Et il ajouta tout haut :

– Commande à l’un des leudes du comte de venir ici… Tu l’accompagneras.

Le chambrier sorti, l’évêque s’adressant au Frank toujours agenouillé :

– Tu as cru, et tu te repens… Relève-toi ! Mais prends garde de manquer à ta parole…

– Mon bon patron, je ne me relèverai pas que tu ne m’aies promis une chose…

– Quoi donc ?

– J’ai peur de retourner cette nuit à mon burg ; les démons viendraient peut-être me prendre sur la route… Je suis épouvanté… garde-moi cette nuit à ta villa.

– Tu seras mon hôte jusqu’à demain ; mais ta petite esclave, tu devais me l’envoyer dès ton arrivée… chez toi ?

– Tu la veux cette nuit ?… la petite esclave ?

– Je l’ai promise à mon évêchesse, autrefois ma femme selon la chair, aujourd’hui ma sœur en Dieu. Elle a besoin d’une toute jeune fille pour son service ; je lui ai promis celle-ci… et plus tôt elle l’aura, plus tôt elle sera contente.

– Ainsi, patron, – dit le comte en se grattant l’oreille, – tu la veux absolument ce soir, la petite esclave ?

– Oserais-tu maintenant te dédire ?… Te crois-tu déjà si loin de l’enfer ?

– Non, oh ! non, patron… ne te fâche pas ; un de mes leudes va monter à cheval ; il ira chercher la petite esclave et la ramènera ici en croupe…

La charte de donation, validée selon l’usage par l’inscription du témoignage du chambrier de l’évêque et du leude, portait que Neroweg, comte du roi d’Auvergne en la ville de Clermont, donnait en rémission de ses péchés à l’Église, représentée par Cautin, évêque de cette ville, cent arpents de prairie, vingt sous d’or, et une esclave filandière, âgée de quinze ans, nommée Odille. Après quoi l’évêque, au nom du Père, du Fils et du Saint-Esprit, donna au comte frank l’absolution de son fratricide et trois grands coups à boire pour le réconforter.

– Sigefrid, – dit le comte au leude en étouffant un dernier soupir de regret, – sois bon compagnon ; va au burg ; tu prendras en croupe la petite Odille la filandière, et tu la rapporteras ici.

* *

*

Les Vagres sont arrivés non loin de la villa épiscopale.

– Ronan, les portes sont solides, les fenêtres élevées, les murailles épaisses… Comment entrer chez l’évêque ? – dit le Veneur. – Tu nous as promis de nous conduire au cœur de la maison… moi, j’irai droit au cœur de l’évêchesse.

– Frères, voyez-vous à quelques pas, au pied de la montagne, ce petit bâtiment entouré de colonnes ?

– Nous le voyons… la nuit est claire.

– Ce bâtiment était autrefois une salle de bains d’eaux thermales, dont la source chaude venait de ces montagnes… De la villa où nous allons, on se rendait à ces thermes par un long souterrain. L’évêque a fait détourner la source, et le bâtiment il l’a changé en une chapelle consacrée au grand Saint-Loup… Or, mes bons Vagres, par le souterrain nous entrerons au cœur de la villa épiscopale sans trouer de murailles, sans briser portes ou fenêtres… Si j’ai promis, ai-je tenu ?

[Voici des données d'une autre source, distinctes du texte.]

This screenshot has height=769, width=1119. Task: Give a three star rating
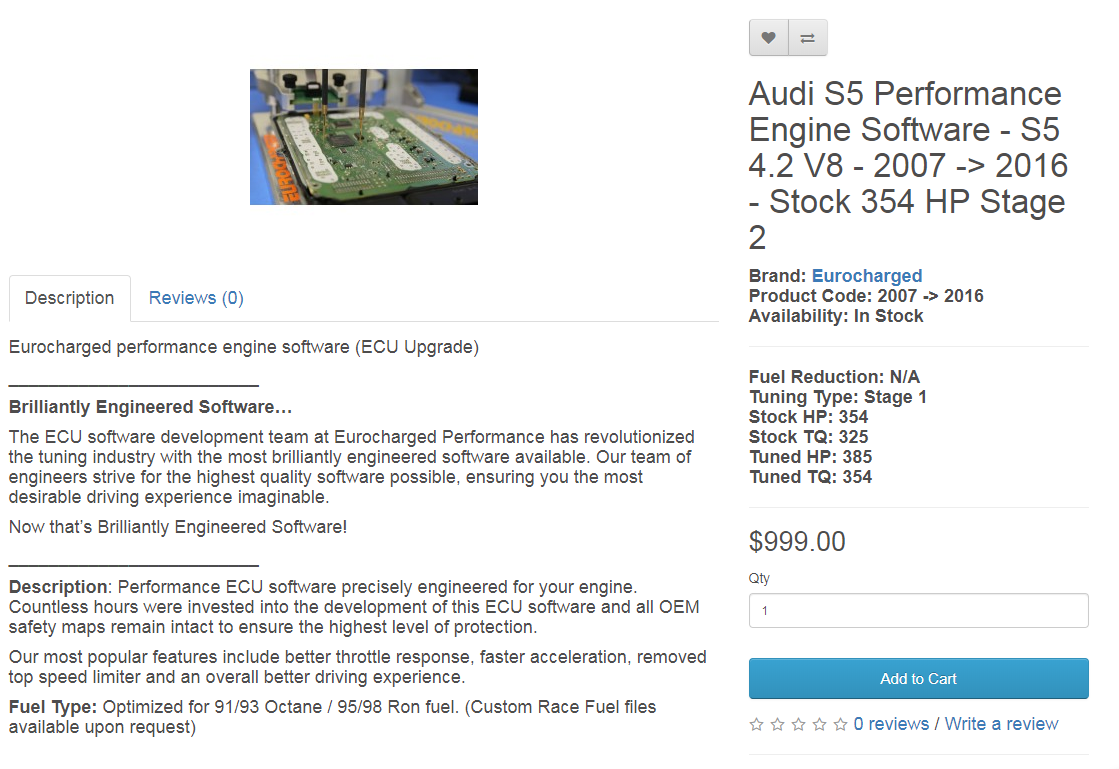click(x=798, y=723)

– Comme toujours, Ronan… tu as promis, tu as tenu.

On entre dans les anciens thermes changés en chapelle ; il y fait noir, très-noir… Une voix sort de l’ombre :

– C’est toi, Ronan ?

– Moi et les miens… Marche, Simon, bon serviteur de la villa épiscopale… marche, Simon, nous te suivons…

– Il faut attendre.

– Pourquoi ?

– Le comte Neroweg est encore chez l’évêque avec ses leudes.

– Tant mieux… un renard et un sanglier, la chasse sera belle !

– Le comte a dans la villa vingt-cinq leudes bien armés.

– Nous sommes trente… c’est quinze Vagres de trop pour une telle attaque… Marche, Simon, nous te suivons.

– Le passage n’est pas encore libre.

– Pas libre ? ce passage souterrain qui conduit d’ici dans la salle du festin ?…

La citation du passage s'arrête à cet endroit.